Lady Sarah Bunbury Sacrificing to the Graces
Joshua Reynolds·1763–65
Historical Context
Reynolds's Lady Sarah Bunbury Sacrificing to the Graces, painted 1763-1765 and now in the Art Institute of Chicago, is among his most intellectually ambitious portraits — a painting that places a real contemporary woman in a scene of classical religious ritual, elevating her not through flattery but through the kind of aesthetic idealization that he argued in his Discourses to the Royal Academy was the proper aim of the 'grand manner.' Lady Sarah Lennox had been romantically connected to the young George III before his marriage, and her subsequent disastrous marriage to Sir Charles Bunbury made her a figure of public sympathy and social interest. Reynolds chose the allegory of sacrifice to the Graces as his fictional context — a painting-within-a-painting strategy in which the sitter performs a classical role while remaining visibly herself. The Art Institute of Chicago acquired this work as a centerpiece of its British eighteenth-century collection, and the painting represents Reynolds's most successful fusion of his portrait and history-painting ambitions.
Technical Analysis
The ambitious composition combines portraiture with history painting conventions. Reynolds's handling of the classical drapery and sacrificial scene demonstrates his academic ambitions, while the portrait likeness maintains naturalistic warmth.
Look Closer
- ◆A real named woman — Lady Sarah Bunbury — performs a classical sacrifice at an ancient altar, deliberately blurring portrait and history painting.
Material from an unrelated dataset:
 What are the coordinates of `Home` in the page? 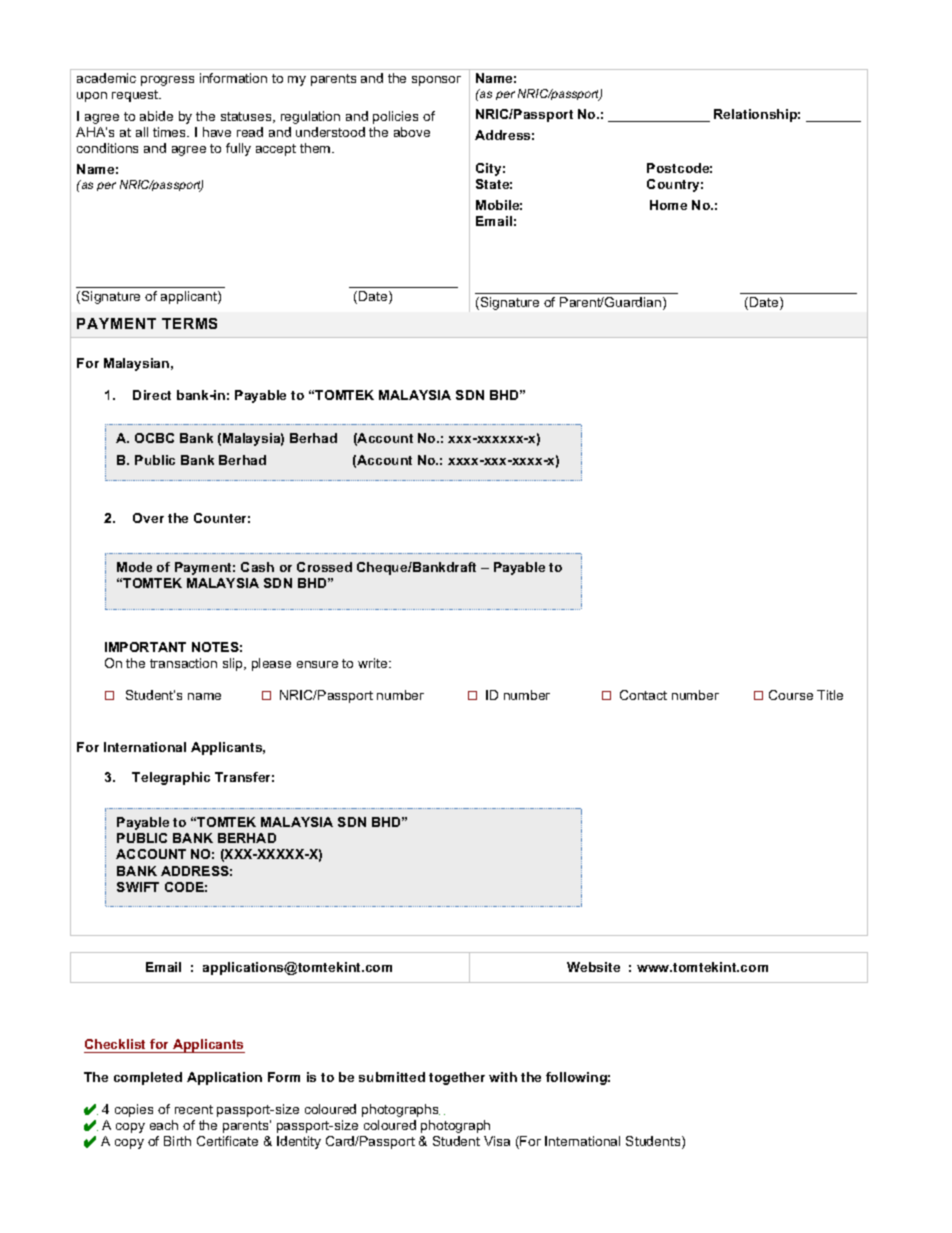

- ◆Reynolds gives her classical drapery in place of contemporary dress, elevating the society sitter to the status of mythological participant.
- ◆The votive flame and altar communicate learning and classical allusion, functioning as attributes rather than mere decoration.
- ◆The outdoor Arcadian landscape behind the scene sets the sacrifice in a timeless world rather than any specific English location.
Provenance
Commissioned by Sir Thomas Charles Bunbury, sixth Bt. (d. 1821), husband of the sitter, apparently for 250 gns [Malcolm Cormack, “The Ledgers of Sir Joshua Reynolds,” Walpole Society 42 (1968–70, pp. 112, 145]; by descent to his nephew’s grandson, Sir Henry Charles John Bunbury, tenth Bt., Barton Hall and Mildenhall, Suffolk, to at least 1905 [Armstrong 1905]. Charles J. Wertheimer (d. 1911), London, by 1908 [according to London 1908]; sold Christie’s, London, May 10, 1912, no. 63, to Sulley [see London 1986]. Henry Reinhardt Gallery, New York and Chicago, by 1915; sold by Reinhardt to Mrs. W. W. Kimball (d. 1921), Chicago, 1915 [see American Art News 1915]; on loan to the Art Institute of Chicago from 1920; bequeathed to the Art Institute, 1922.